La generazione di chi ama o ha amato Mazinga insomma, malgrado le frequenti tentazioni a guardarsi indietro e a crogiolarsi nei ricordi, è anche, o è, spero, soprattutto, quella di chi a dispetto delle difficoltà cerca e trova un lavoro, o se lo crea, e guarda avanti; quella di chi agisce onestamente e secondo coscienza; quella di chi crede nella cooperazione; quella di chi si sacrifica per sé e per gli altri; quella di chi tiene fede agli impegni.
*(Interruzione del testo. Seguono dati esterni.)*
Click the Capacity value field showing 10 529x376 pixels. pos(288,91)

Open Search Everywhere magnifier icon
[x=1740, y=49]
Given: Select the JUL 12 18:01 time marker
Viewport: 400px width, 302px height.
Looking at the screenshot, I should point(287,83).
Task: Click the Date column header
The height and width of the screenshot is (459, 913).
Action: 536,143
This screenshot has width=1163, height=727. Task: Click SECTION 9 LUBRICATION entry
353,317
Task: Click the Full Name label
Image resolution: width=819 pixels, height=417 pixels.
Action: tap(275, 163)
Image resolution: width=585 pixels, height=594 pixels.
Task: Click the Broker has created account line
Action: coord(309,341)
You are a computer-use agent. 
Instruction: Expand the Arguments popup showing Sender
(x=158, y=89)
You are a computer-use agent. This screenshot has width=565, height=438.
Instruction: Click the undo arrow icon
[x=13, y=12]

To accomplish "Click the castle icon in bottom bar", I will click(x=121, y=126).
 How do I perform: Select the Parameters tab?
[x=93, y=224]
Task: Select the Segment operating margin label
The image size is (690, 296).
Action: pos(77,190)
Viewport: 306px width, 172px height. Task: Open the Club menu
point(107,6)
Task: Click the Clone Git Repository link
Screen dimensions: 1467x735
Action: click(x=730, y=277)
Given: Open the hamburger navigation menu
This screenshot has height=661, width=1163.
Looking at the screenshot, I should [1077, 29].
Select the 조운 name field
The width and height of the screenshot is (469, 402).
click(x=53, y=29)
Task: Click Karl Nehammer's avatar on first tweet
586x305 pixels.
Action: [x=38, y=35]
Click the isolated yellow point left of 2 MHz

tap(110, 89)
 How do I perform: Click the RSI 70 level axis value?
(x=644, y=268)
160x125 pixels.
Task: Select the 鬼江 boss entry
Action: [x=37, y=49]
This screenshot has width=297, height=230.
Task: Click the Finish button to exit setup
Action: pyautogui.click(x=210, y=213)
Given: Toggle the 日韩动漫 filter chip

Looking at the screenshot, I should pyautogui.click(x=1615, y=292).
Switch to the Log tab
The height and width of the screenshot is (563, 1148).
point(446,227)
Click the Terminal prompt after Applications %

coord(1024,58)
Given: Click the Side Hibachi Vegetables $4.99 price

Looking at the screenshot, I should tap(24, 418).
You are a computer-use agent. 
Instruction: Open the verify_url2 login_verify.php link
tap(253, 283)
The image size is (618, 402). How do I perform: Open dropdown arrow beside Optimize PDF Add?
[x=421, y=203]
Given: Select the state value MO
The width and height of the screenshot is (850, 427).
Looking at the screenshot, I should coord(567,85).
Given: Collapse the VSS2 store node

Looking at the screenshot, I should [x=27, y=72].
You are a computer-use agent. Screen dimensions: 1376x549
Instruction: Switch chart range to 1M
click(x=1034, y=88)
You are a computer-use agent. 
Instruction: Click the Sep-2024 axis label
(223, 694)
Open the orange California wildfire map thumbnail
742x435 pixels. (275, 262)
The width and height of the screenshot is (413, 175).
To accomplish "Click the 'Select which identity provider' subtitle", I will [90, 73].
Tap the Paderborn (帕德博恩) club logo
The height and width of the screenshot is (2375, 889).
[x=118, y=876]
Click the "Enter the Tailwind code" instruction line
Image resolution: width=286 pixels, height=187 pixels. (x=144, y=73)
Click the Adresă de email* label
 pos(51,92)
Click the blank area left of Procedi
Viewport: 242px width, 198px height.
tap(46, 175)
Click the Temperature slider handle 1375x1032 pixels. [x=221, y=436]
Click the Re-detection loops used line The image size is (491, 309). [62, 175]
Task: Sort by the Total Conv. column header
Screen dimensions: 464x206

Per lo meno, è così che mi piace immaginare la porzione più bella di questa generazione, quella che, oltre ai genitori e ad altri adulti e modelli significativi, ha avuto come esempi anche quelli forniti da Mazinga, Goldrake e altri eroi giapponesi.
Se il fatto che esistano, in questa generazione che celebra Mazinga, persone buone e perbene, oneste e laboriose, corrisponde a verità, forse è anche per questo motivo che anniversari di questo tipo non fanno notizia, al di fuori del mondo degli appassionati e dei pochi operatori dell’informazione effettivamente arguti e in grado di leggere i fenomeni: l’eroe d’acciaio (anzi, per la precisione: di superlega z) che viene commemorato qui e altrove, su lidi simili a questo, è circondato e ricordato da persone essenzialmente sane, operose e produttive nonostante tutto, equilibrate (be’, la maggior parte, diciamo).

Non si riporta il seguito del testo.